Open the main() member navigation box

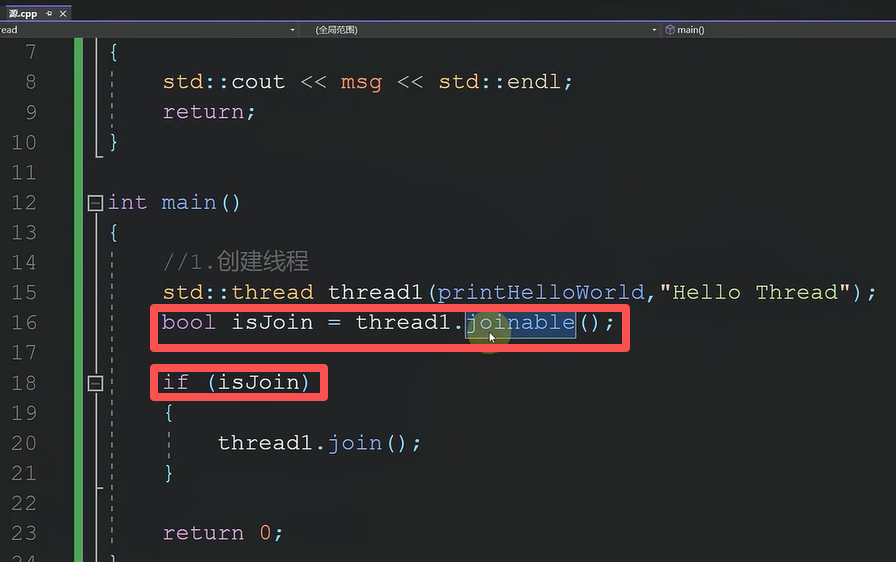(779, 30)
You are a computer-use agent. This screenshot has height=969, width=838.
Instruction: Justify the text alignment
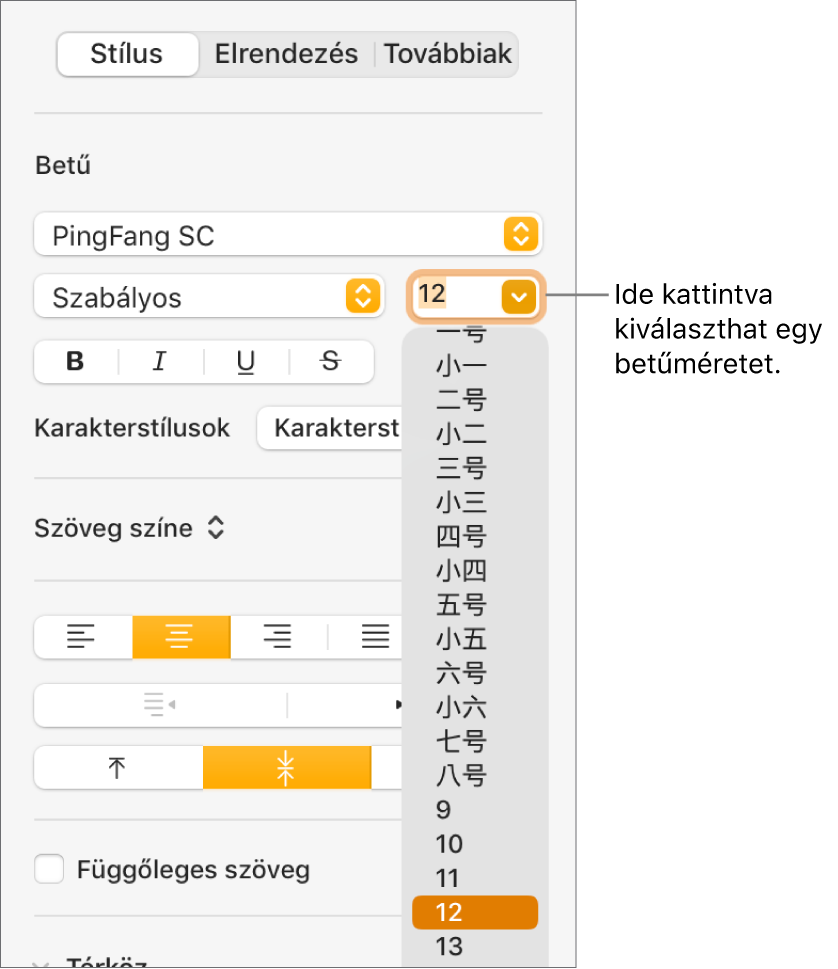click(x=375, y=636)
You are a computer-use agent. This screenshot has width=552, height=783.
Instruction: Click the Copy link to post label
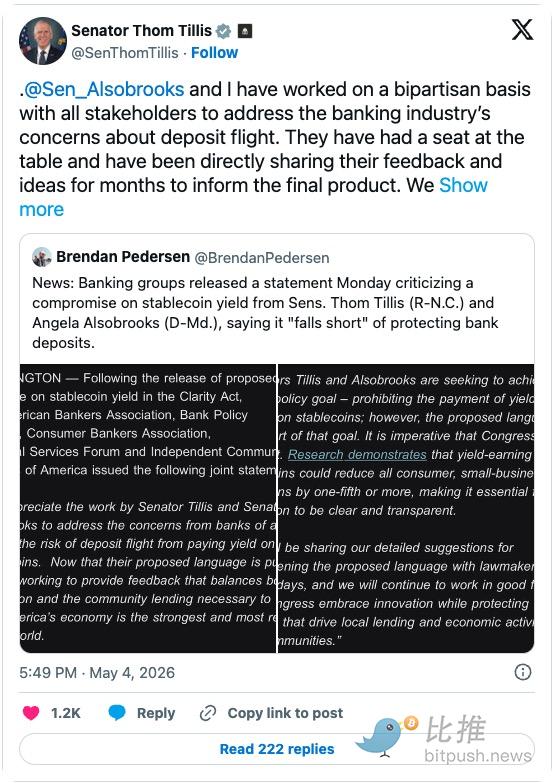coord(285,713)
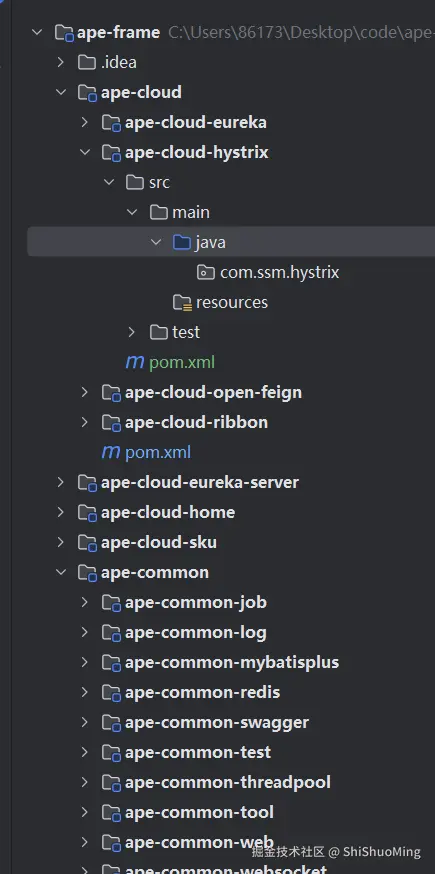Viewport: 435px width, 874px height.
Task: Expand the test folder chevron
Action: coord(132,332)
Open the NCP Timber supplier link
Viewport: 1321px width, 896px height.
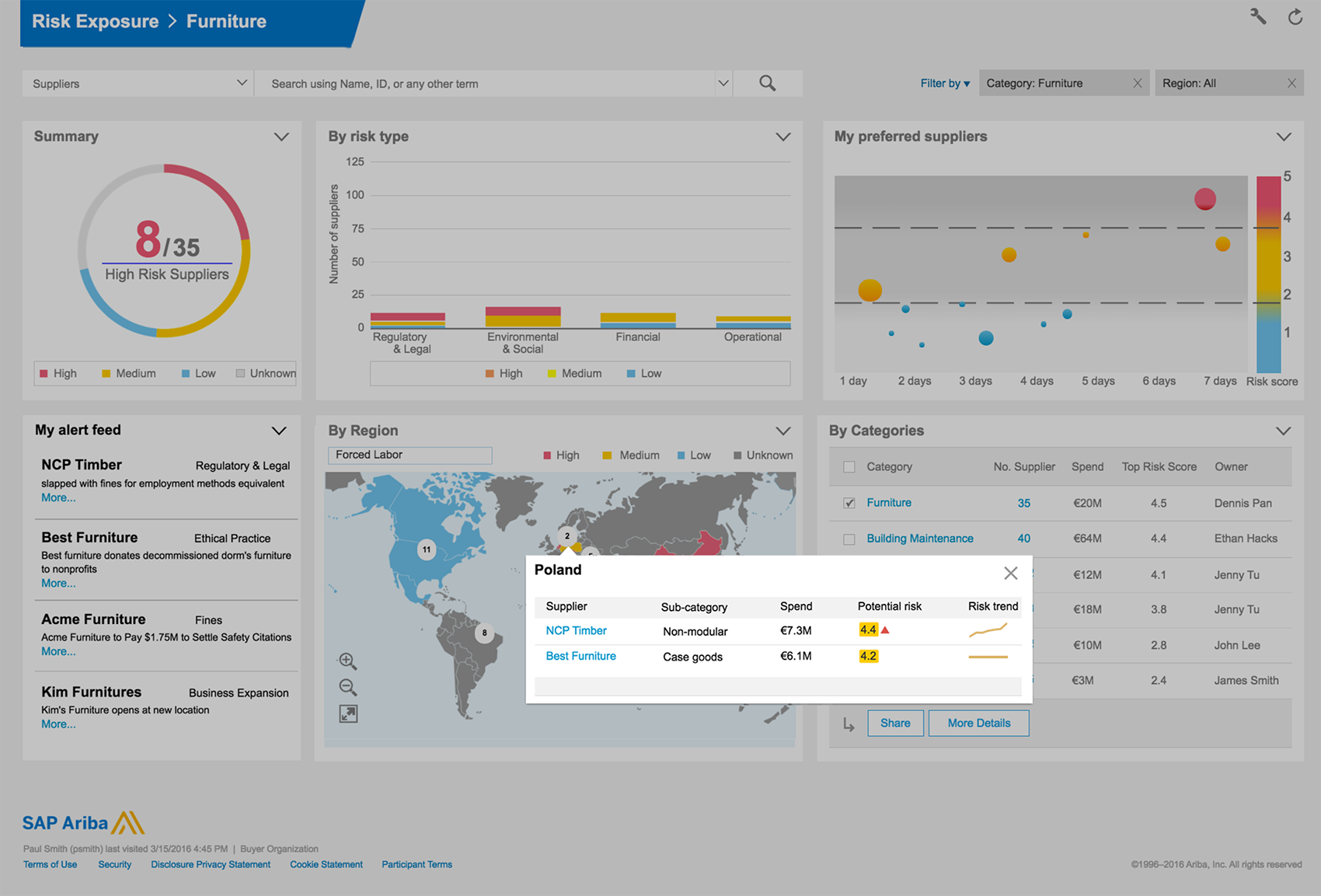point(576,630)
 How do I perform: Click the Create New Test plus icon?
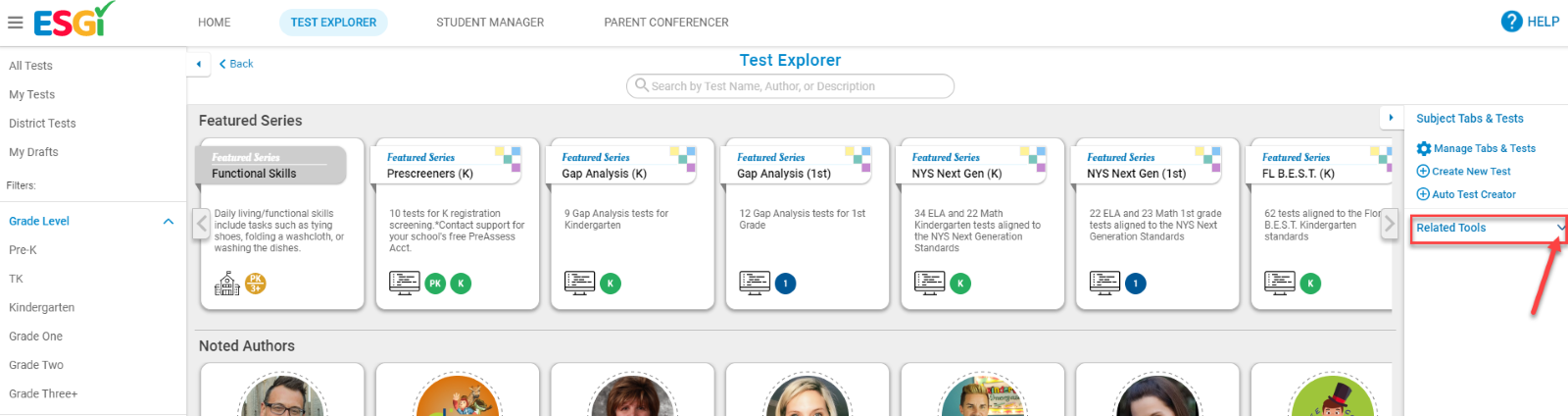(1423, 171)
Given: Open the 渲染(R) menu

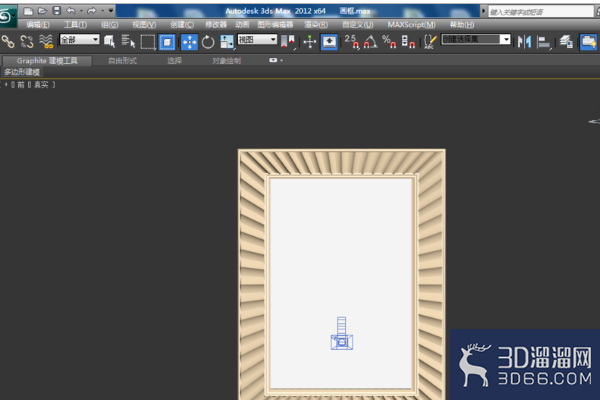Looking at the screenshot, I should (x=316, y=25).
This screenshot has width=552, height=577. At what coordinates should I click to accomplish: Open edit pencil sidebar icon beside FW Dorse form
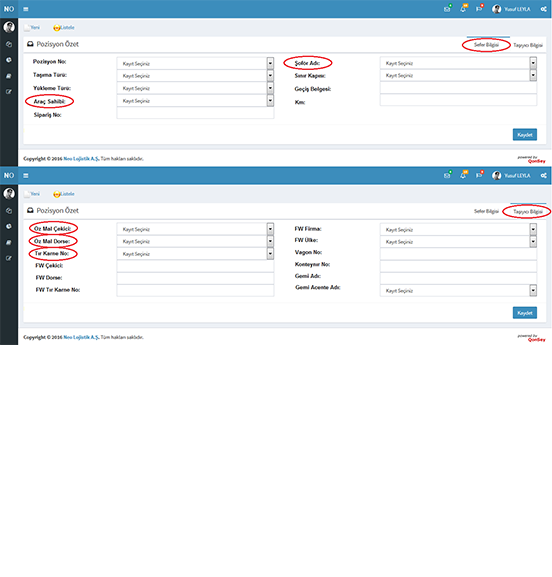9,258
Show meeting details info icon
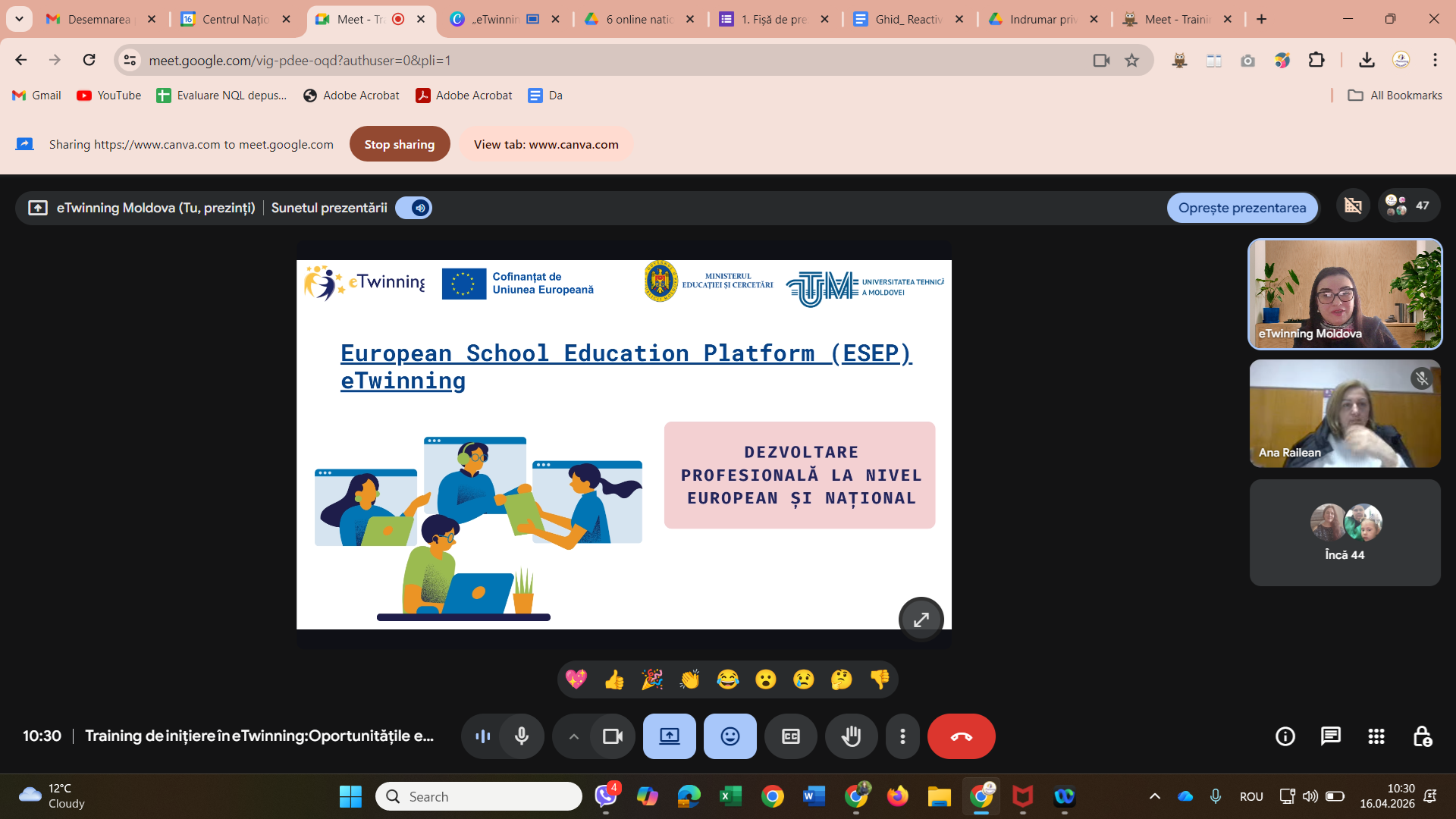 [1285, 736]
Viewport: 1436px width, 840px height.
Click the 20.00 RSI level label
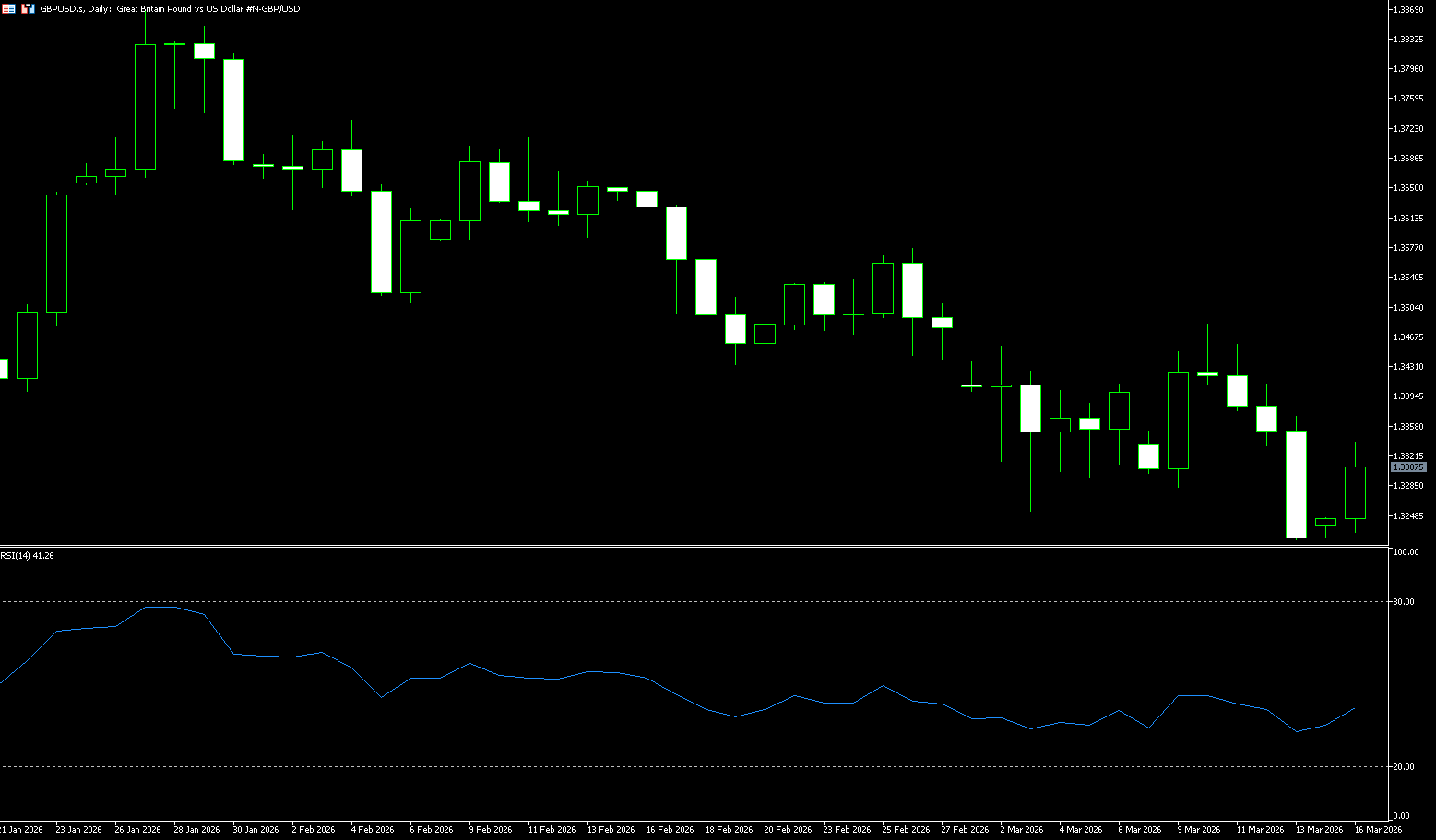pos(1404,767)

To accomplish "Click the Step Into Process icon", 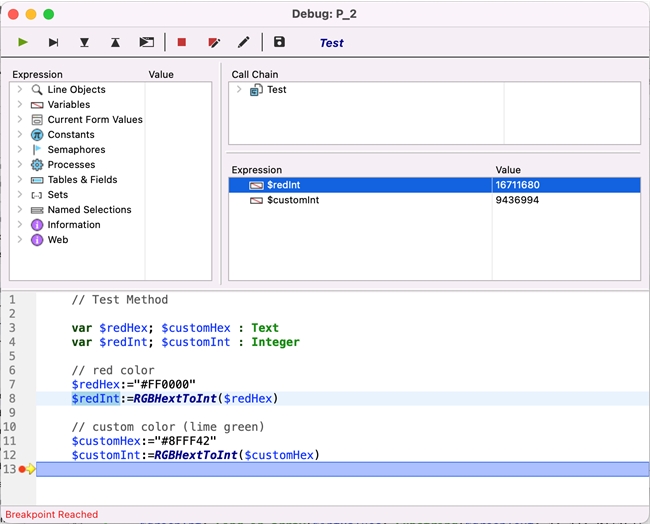I will 147,42.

• • • • • • •

Could you repeat the items word for word, from their first line through the line containing "[1285, 736]" (including that line), leaving out the pictures?

RESPONSE FOR THIS EXERCISE:
Open the main() member navigation box

(779, 30)
You are a computer-use agent. This screenshot has height=969, width=838.
Instruction: Justify the text alignment
click(x=375, y=636)
You are a computer-use agent. This screenshot has width=552, height=783.
Instruction: Click the Copy link to post label
coord(285,713)
Viewport: 435px width, 874px height.
Task: Expand the test folder chevron
Action: coord(132,332)
Open the NCP Timber supplier link
Viewport: 1321px width, 896px height.
point(576,630)
 How do I perform: Click the Create New Test plus icon?
(1423, 171)
Given: Open the 渲染(R) menu

Looking at the screenshot, I should (x=316, y=25).
This screenshot has width=552, height=577. At what coordinates should I click to accomplish: Open edit pencil sidebar icon beside FW Dorse form
9,258
Show meeting details info icon
 [1285, 736]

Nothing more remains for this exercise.